<<<<

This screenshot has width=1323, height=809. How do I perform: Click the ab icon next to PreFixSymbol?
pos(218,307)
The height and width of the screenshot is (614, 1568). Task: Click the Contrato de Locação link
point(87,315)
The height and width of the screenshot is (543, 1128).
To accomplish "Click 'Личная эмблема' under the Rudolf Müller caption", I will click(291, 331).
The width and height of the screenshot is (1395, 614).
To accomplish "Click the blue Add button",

>>>>
<<<<

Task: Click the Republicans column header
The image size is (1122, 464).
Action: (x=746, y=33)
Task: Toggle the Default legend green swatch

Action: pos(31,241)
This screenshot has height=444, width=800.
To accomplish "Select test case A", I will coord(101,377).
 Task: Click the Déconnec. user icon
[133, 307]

>>>>

ACTIVITY:
Work out how many lines above include the string "accomplish", then give that number alone.

SOLUTION FOR THIS EXERCISE:
3